The biggest challenge of food pantries might surprise you. Food Dignity® Project Blog Contributor and Board Member of the Al Beech Food Pantry Nikki Nardell shares a tear-jerking story about her personal experience with food pantry guests.

About Nikki Nardell:

Nikki Nardell is a writer, volunteer, board member of the Al Beech Food Pantry and over-caffeinated mother of 4. She is also the founder of The Helper Project on Instagram.

The Biggest Challenge of Food Pantries

I live in a relatively small town.

I regularly see a familiar face at the grocery store, the bank, picking up a pizza for dinner. My kids joke we can’t go anywhere quickly because I’m bound to bump into someone and chit chat too long. Guilty as charged. It’s one of my favorite perks of Small Town, USA life.

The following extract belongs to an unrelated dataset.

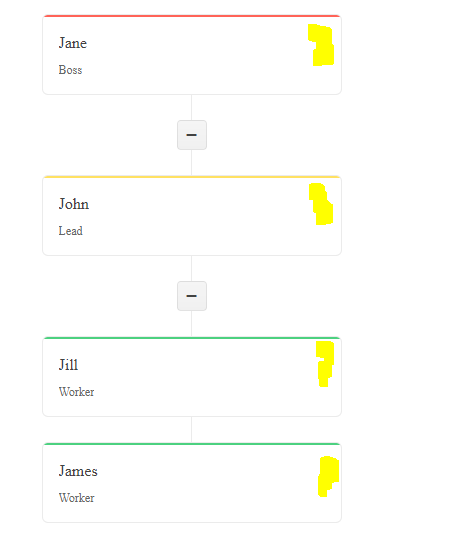
Task: Select the James name text
Action: pyautogui.click(x=78, y=471)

For 40 plus weeks of the COVID-19 pandemic, I have greeted and welcomed hundreds of now familiar faces to our food pantry each week. I know their names, their families, their knitting projects, their online schoolwork struggles, even their dogs’ names. They’re not just random cars in line, they’re now friends.

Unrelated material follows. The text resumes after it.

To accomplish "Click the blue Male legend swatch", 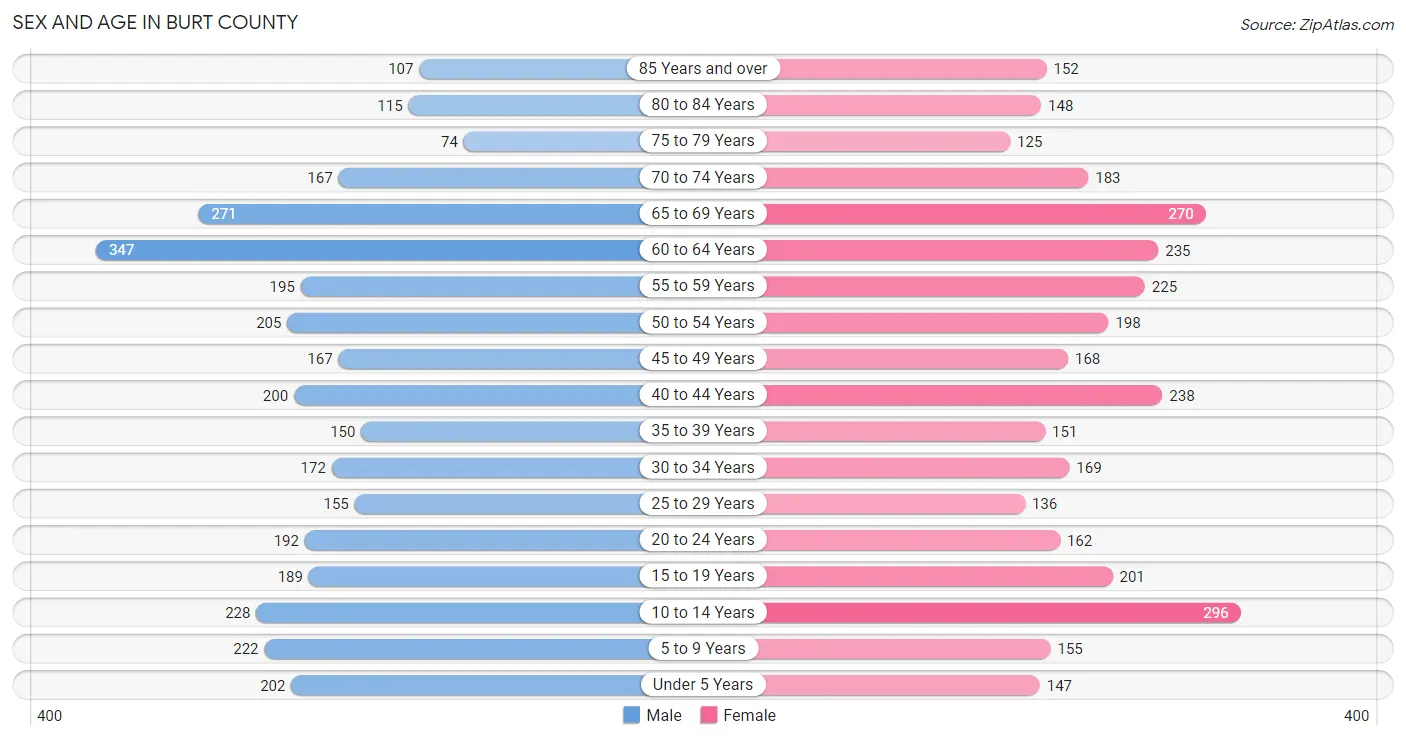I will (x=631, y=715).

Listen to why I serve at the food pantry every week on my Food Dignity Podcast episode.

As the weeks drag on, I’ve noticed I see a lot more of my “food pantry friends” out in “real life” – not just at our weekly distribution. Many are happy to see me and chat for more than the 60 seconds we get in our weekly long line. But I have noticed – in enough instances to now be keenly aware – some of those familiar faces are not as eager to see me out and about. There are even those who go out of their way to avoid me.

At first, I thought it was just me. Maybe they honestly didn’t recognize me. I am wearing a mask, hat, and sunglasses most days. But the more times it happened, the more I began to suspect it was a direct avoidance. My curiosity often gets the best of me. I needed to know. I decided to casually, yet inconspicuously, dig a little deeper.

“I thought I saw you at the grocery store the other day…” I said to a guest I knowingly saw out earlier in the week. I was ready to playfully pounce on him for not recognizing me. We’ve become friends after all. How could he not recognize me!

He looked at me with soft and sullen eyes and confessed: “I saw you, but I was with my wife and she doesn’t know…” His voice trailed off, and then it sadly all made perfect sense to me.

His wife doesn’t know he comes to a food pantry.

I casually played it off but I couldn’t help but feel his shame. The shame of associated with asking for help.

I get it now.
I see the husbands too proud to let their families know the ship is on unsteady waters.
I see the mothers’ cars with stacks of reusable grocery bags ready to inconspicuously repackage their food to look like a weekly grocery store haul.
I get it.

No one wants to be a regular at the food pantry.
No one wants to admit they could use a hand feeding their families.
No one wants to ask for help.

The fear of asking for food assistance is one of the biggest threats to fighting food insecurity. But here’s the catch: asking for help is so much easier than being out of options.

And that is why our team of volunteers shows up every week. Our food pantry doesn’t just give out food, we provide options. We provide a little bit of breathing room for those who feel like they’re constantly gasping for air.

We are not a hand out – we are a helping hand. Collectively, we need to do better to recognize the difference.

As for having so many new familiar faces in this small town, I have learned to take pause and follow their lead. For most, they greet me with open arms, but for others the food pantry line will continue to be our secret clubhouse, and as long as they continue to show up and see us as an option, their secret will be safe with me.